Kommen wir also zur ultimaten Frage, die die Theologen meines Erachtens jahrhundertelang ohne Not verkompliziert haben. Gibt es Gott? Und wenn es ihn gibt, ist es ein persönlicher Gott, einer, zu dem wir beten können in der Erwartung, dass er uns antwortet? Und wenn ja, können wir dann erwarten, dass wir unsterblich sind und, sagen wir für den Anfang, die nächsten Billionen Billionen Jahre in Frieden und Freude leben werden?

An diesen Grundfragen entlang vertiefte sich im Laufe des 20. Jahrhunderts die Kluft zwischen religiös Gläubigen und atheistischen Wissenschaftlern. 1910 ergab eine Erhebung unter angesehenen Wissenschaftlern im American Men of Science, dass immerhin 32 Prozent von ihnen an einen persönlichen Gott glaubten und 37 Prozent an die Unsterblichkeit. Als die Erhebung 1933 wiederholt wurde, glaubten nur noch 13 Prozent an Gott und 15 Prozent an die Unsterblichkeit. Die Tendenz ist weiter fallend. 1998 gingen die Werte für die Mitglieder der US-Akademie der Wissenschaften, ein vom Bund gesponserter Verband von Elite-Forschern, gegen null. Nur 10 Prozent gaben an, entweder an Gott oder an die Unsterblichkeit zu glauben. Zu ihnen gehörten gerade einmal zwei Prozent der Biologen.[58]

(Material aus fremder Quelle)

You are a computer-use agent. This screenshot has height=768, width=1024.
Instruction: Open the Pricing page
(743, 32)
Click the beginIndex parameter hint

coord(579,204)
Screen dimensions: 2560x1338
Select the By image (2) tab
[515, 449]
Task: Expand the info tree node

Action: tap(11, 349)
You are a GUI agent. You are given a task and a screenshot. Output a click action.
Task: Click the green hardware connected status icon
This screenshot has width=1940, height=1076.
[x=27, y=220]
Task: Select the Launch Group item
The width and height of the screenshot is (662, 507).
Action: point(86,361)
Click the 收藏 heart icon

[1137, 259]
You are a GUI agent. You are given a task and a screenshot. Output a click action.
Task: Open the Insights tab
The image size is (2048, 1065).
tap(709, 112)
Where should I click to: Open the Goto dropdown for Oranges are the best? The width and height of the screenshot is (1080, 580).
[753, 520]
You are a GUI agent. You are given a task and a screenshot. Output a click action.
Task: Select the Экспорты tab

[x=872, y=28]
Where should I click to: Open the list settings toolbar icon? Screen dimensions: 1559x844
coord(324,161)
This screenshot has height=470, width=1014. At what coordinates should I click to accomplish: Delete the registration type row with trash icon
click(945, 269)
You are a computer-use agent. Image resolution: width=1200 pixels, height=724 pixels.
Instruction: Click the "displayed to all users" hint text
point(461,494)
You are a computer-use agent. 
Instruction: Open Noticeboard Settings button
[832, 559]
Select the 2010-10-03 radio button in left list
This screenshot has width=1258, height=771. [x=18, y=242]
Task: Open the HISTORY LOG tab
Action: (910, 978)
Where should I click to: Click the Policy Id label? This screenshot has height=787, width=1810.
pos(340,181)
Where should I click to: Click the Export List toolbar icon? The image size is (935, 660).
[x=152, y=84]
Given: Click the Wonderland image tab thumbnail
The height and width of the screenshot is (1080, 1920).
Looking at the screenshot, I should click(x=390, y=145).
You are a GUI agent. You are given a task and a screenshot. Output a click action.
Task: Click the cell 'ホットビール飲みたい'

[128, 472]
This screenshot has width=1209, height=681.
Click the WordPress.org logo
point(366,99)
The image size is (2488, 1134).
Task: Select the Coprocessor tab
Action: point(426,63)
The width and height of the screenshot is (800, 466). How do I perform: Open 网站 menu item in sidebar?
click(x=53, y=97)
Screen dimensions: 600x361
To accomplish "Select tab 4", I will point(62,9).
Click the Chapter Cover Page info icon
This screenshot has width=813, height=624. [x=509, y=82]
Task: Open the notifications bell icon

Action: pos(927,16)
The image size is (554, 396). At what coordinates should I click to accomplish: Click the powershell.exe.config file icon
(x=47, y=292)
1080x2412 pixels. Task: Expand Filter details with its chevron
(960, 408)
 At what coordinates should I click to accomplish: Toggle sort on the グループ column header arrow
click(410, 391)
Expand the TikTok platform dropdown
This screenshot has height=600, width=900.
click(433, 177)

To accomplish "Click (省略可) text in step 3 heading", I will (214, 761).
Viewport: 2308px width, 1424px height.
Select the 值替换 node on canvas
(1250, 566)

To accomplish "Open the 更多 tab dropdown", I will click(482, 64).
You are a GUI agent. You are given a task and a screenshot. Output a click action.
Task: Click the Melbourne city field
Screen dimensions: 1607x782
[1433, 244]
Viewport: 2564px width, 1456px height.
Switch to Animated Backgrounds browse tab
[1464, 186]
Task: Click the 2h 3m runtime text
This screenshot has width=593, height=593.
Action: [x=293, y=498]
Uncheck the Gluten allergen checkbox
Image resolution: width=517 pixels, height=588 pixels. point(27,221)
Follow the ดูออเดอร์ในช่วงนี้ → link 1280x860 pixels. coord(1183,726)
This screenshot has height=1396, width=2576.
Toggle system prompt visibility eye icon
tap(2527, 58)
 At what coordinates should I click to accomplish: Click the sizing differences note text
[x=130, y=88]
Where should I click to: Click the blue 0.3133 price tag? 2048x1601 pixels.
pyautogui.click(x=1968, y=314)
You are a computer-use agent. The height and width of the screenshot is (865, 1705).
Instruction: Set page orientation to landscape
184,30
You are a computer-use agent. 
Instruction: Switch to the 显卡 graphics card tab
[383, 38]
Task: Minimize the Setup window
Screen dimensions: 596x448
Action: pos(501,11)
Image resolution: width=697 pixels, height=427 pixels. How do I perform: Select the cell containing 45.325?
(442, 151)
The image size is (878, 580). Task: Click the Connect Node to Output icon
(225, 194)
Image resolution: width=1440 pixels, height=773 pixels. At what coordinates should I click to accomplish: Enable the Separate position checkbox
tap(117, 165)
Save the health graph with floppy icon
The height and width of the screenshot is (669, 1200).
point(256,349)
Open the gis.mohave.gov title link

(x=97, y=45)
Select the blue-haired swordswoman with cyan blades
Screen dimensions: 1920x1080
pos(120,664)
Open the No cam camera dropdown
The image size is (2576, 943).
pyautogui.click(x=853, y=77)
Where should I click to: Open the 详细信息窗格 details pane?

In modernen Gesellschaften hat es allgemein keine übergeordnete Bedeutung mehr, ob man einer organisierten Religion angehört. Das bezeugen etwa die erheblichen religiösen Unterschiede zwischen den Menschen in den USA und in Europa. Umfragen aus den späten 1990er Jahren ergaben, dass über 95 Prozent der Amerikaner an Gott oder irgendeine universelle Lebenskraft glaubten, gegenüber 61 Prozent der Briten. 84 Prozent der Amerikaner glauben an Jesus als Gott oder Gottes Sohn, aber nur 46 Prozent der Briten tun das. 1979 glaubten laut einer Umfrage 70 Prozent der Amerikaner an ein Leben nach dem Tod, aber nur 46 Prozent der Italiener, 43 Prozent der Franzosen und 35 Prozent der Skandinavier. Beinahe 45 Prozent der Amerikaner gehen heute noch mehr als einmal pro Woche in die Kirche, gegenüber 13 Prozent der Briten, 10 Prozent der Franzosen, 3 Prozent der Dänen und 2 Prozent der Isländer.[59]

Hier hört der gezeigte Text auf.